Required action: Pick out all lines of the entries that include the word "agent" and copy them.

——

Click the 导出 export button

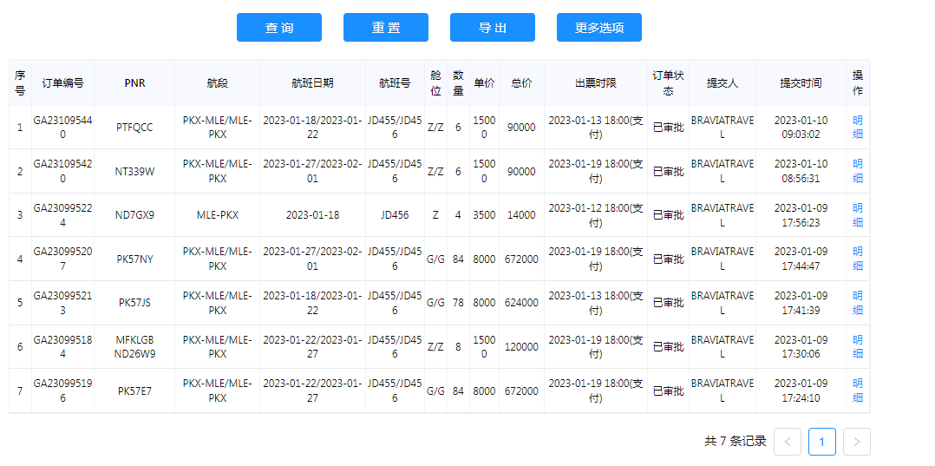click(492, 28)
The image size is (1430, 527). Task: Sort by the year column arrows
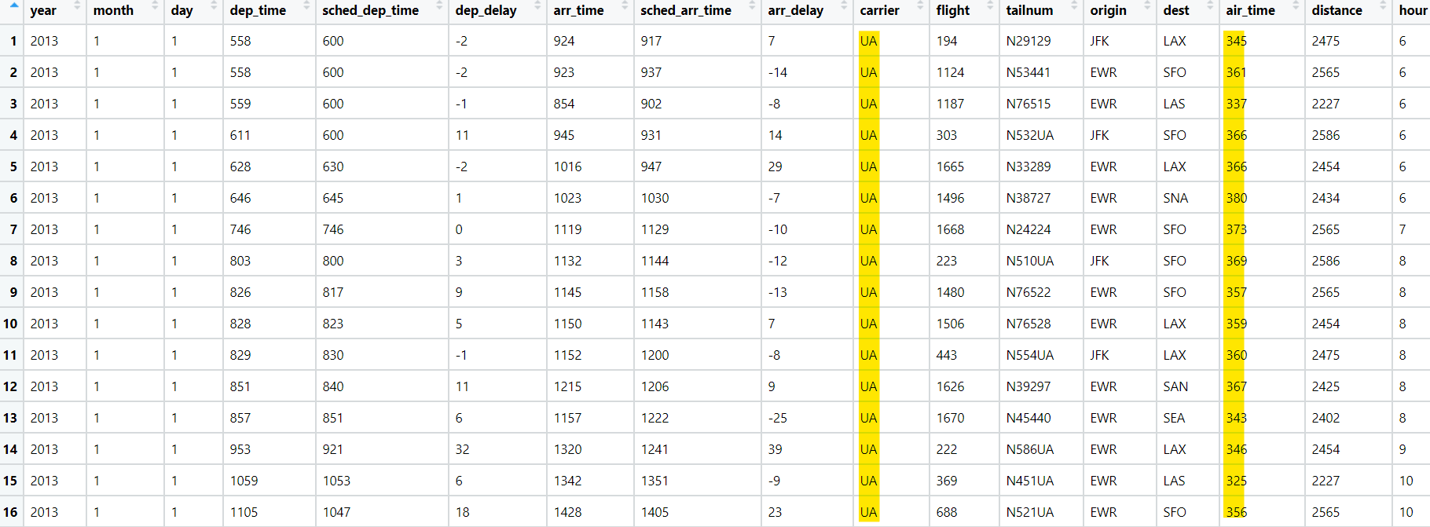(77, 5)
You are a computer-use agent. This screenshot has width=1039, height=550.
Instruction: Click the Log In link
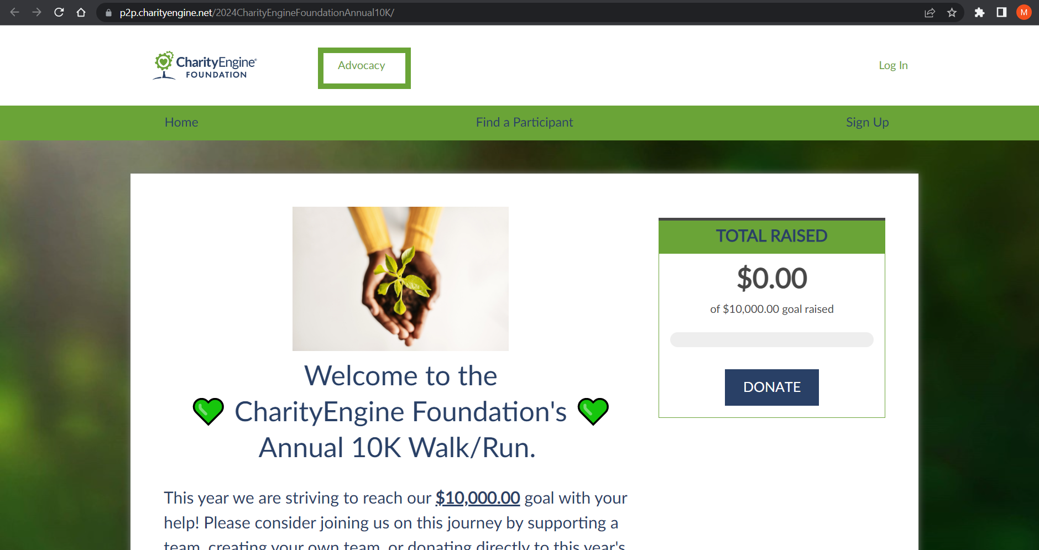[893, 65]
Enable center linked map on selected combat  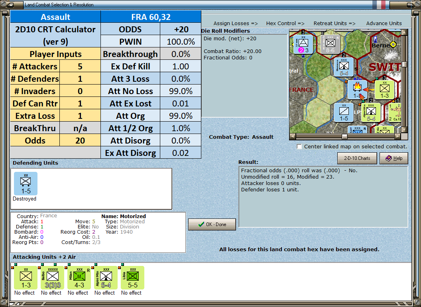coord(299,147)
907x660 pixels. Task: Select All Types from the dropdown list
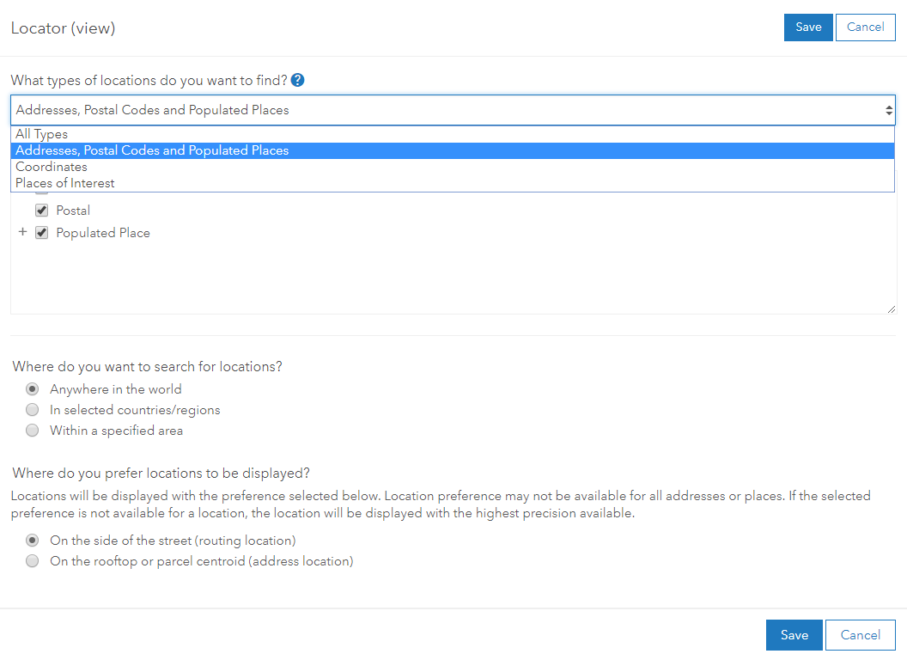tap(41, 134)
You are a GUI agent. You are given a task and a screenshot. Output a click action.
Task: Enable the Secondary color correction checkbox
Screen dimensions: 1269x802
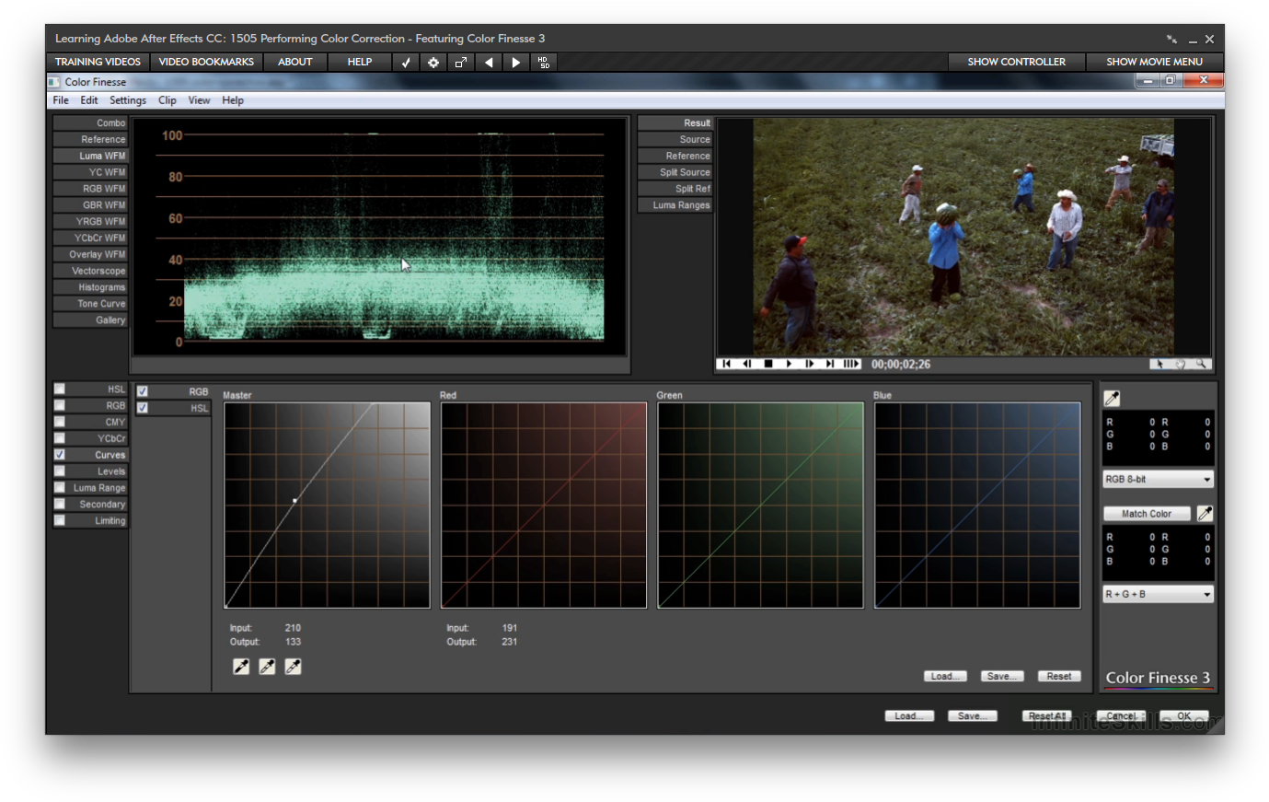click(59, 504)
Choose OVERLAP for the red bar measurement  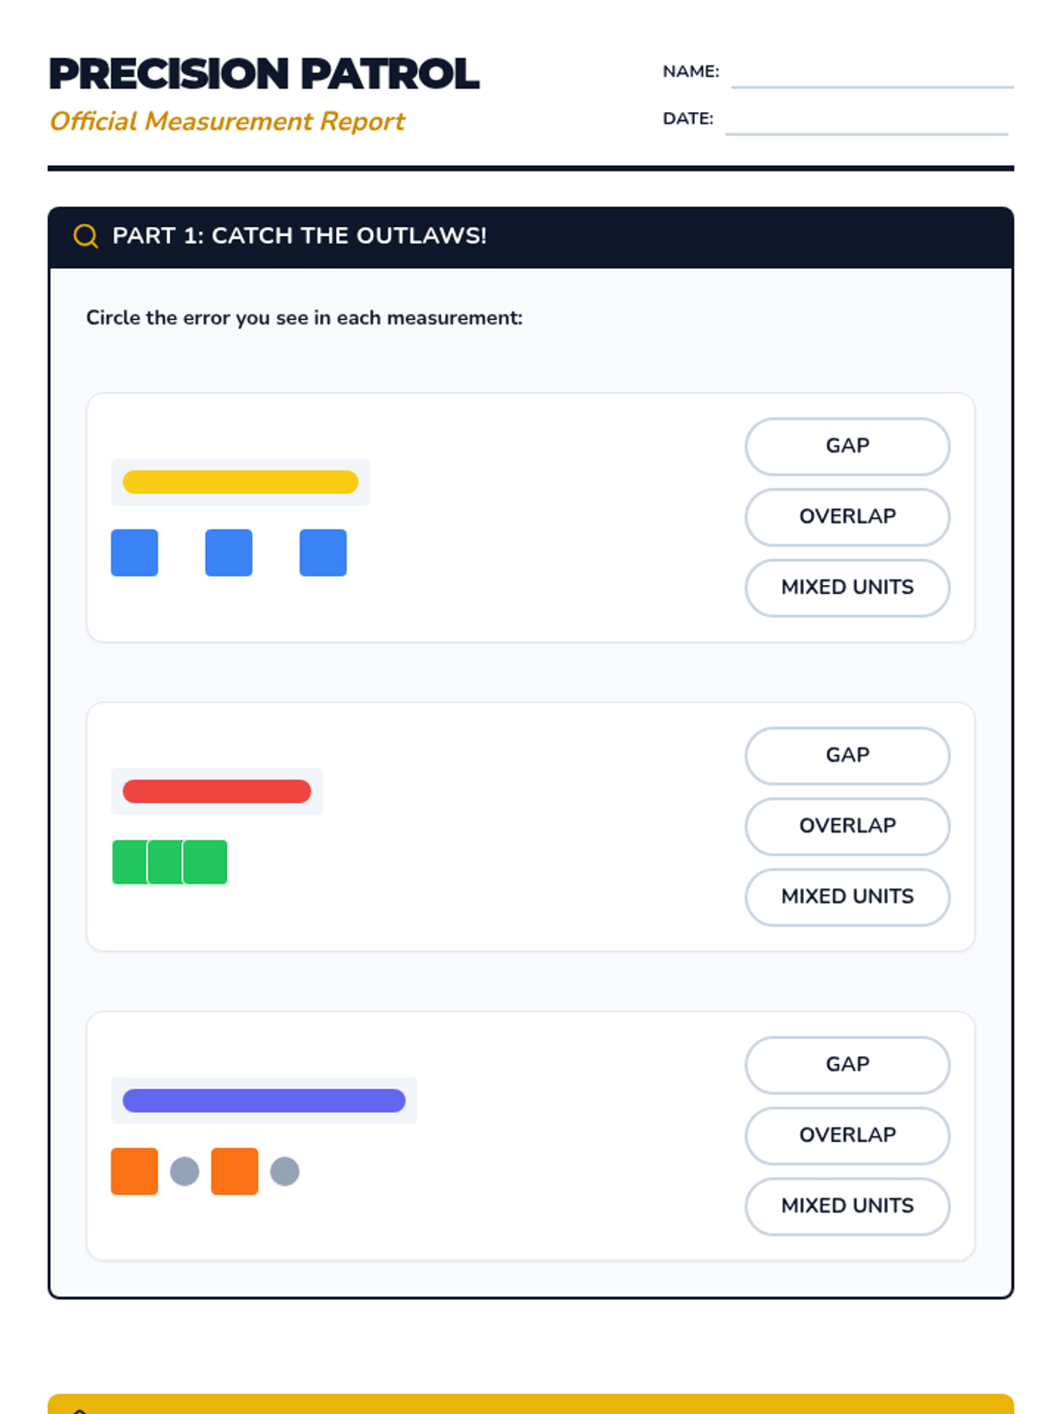pyautogui.click(x=847, y=826)
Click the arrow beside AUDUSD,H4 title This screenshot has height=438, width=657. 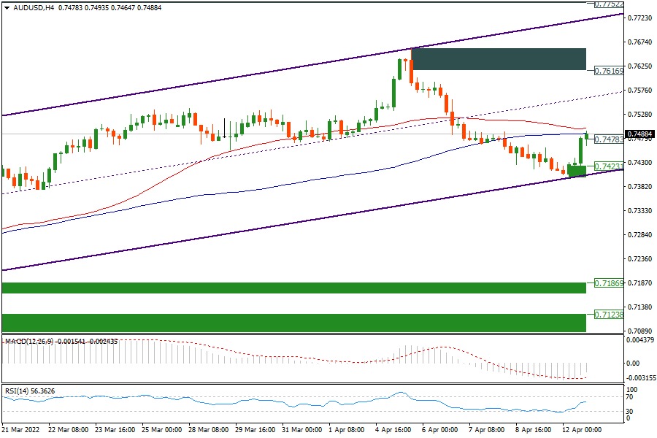click(x=7, y=8)
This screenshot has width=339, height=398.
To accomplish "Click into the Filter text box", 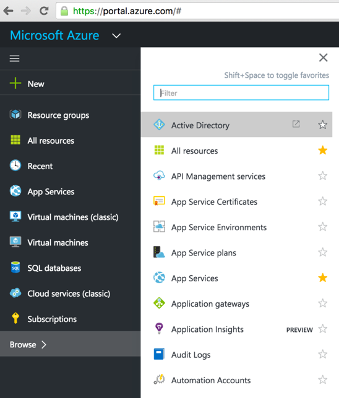I will click(x=241, y=93).
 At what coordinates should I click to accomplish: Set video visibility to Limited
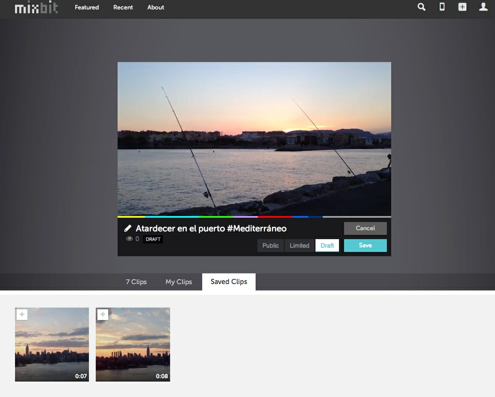[x=299, y=245]
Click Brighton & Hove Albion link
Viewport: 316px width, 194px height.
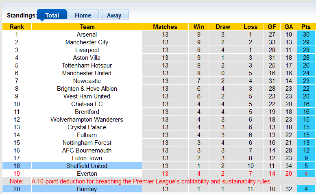pos(87,89)
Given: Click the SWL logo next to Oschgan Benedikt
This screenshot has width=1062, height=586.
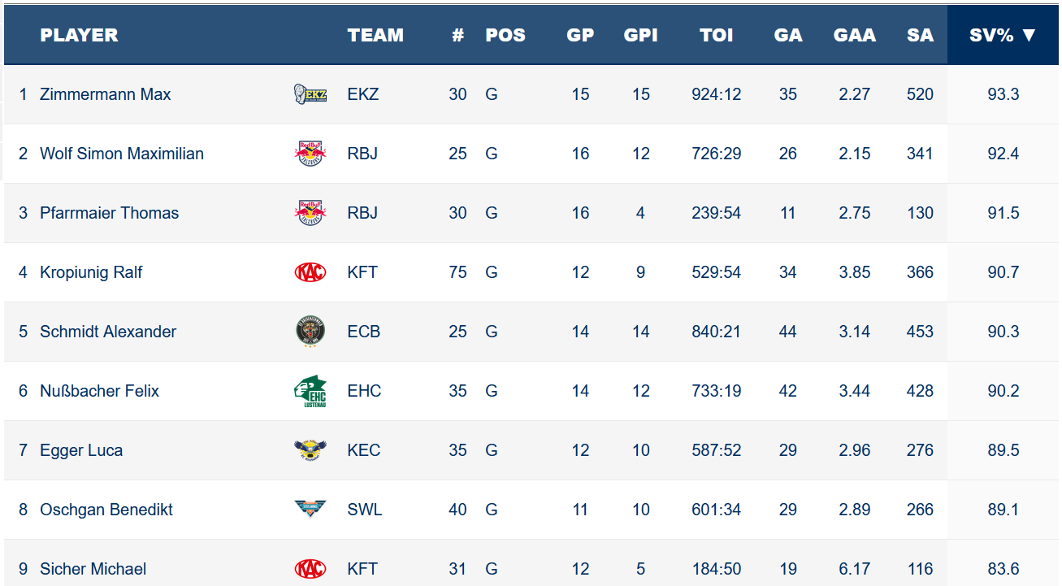Looking at the screenshot, I should pyautogui.click(x=310, y=510).
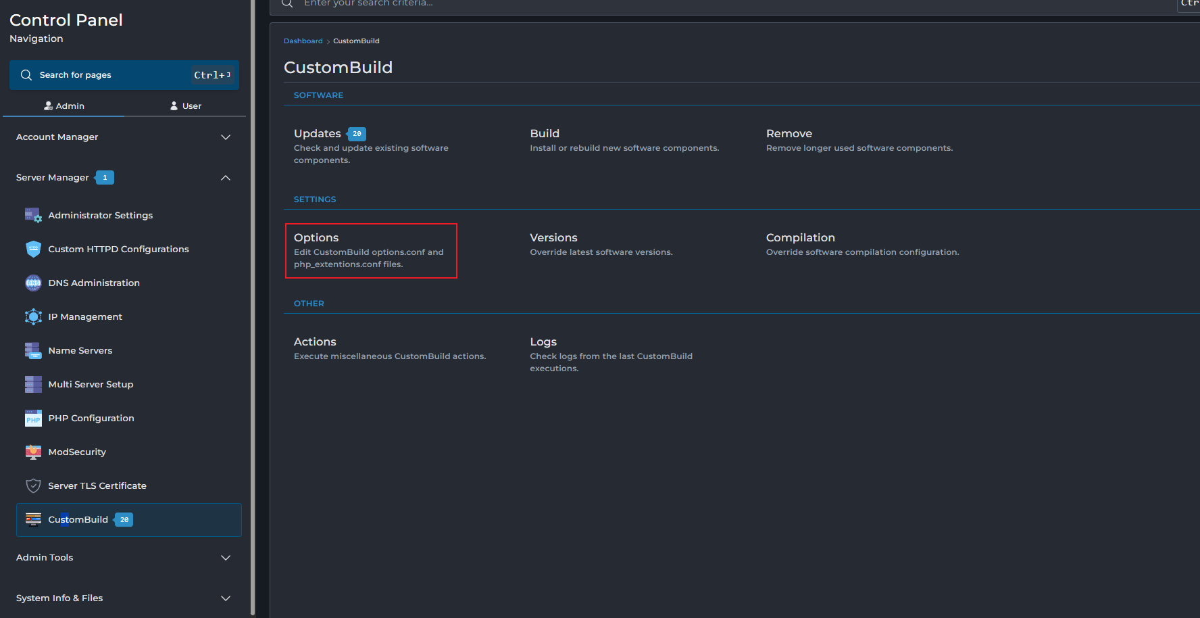Expand System Info & Files section
Viewport: 1200px width, 618px height.
tap(226, 598)
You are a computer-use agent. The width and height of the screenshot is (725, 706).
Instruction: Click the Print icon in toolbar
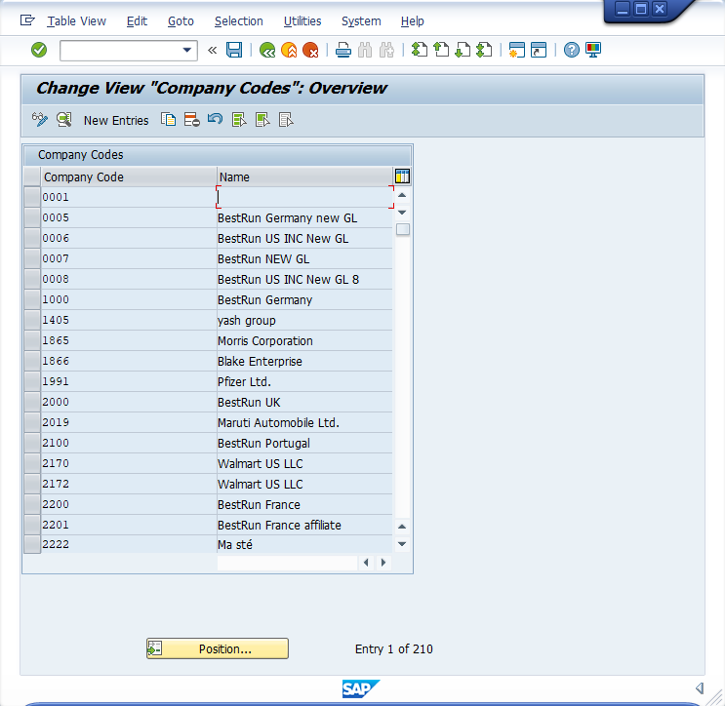click(343, 50)
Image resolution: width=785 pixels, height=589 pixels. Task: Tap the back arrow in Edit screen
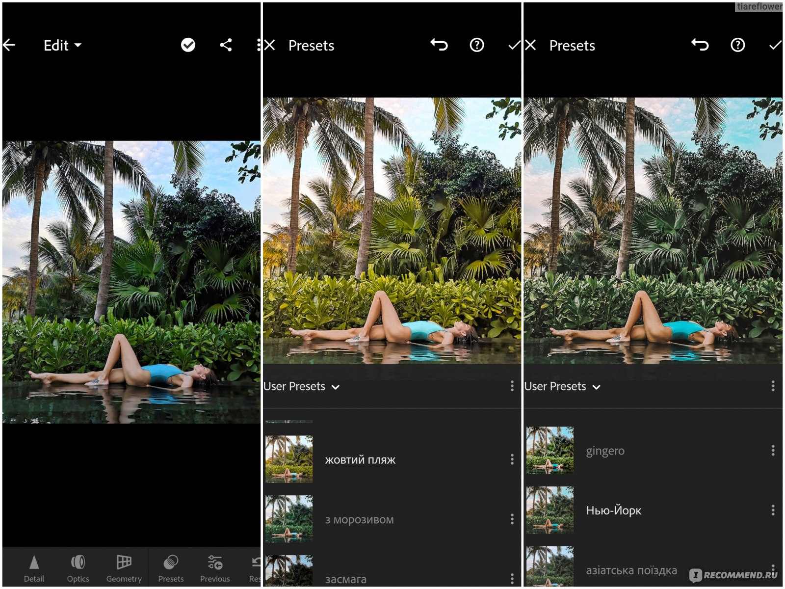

——

Output of the exercise:
You are a computer-use agent. This screenshot has width=1039, height=550.
You are a GUI agent. You are given a task and a screenshot. Output a click action.
You are a computer-use agent. The width and height of the screenshot is (725, 706).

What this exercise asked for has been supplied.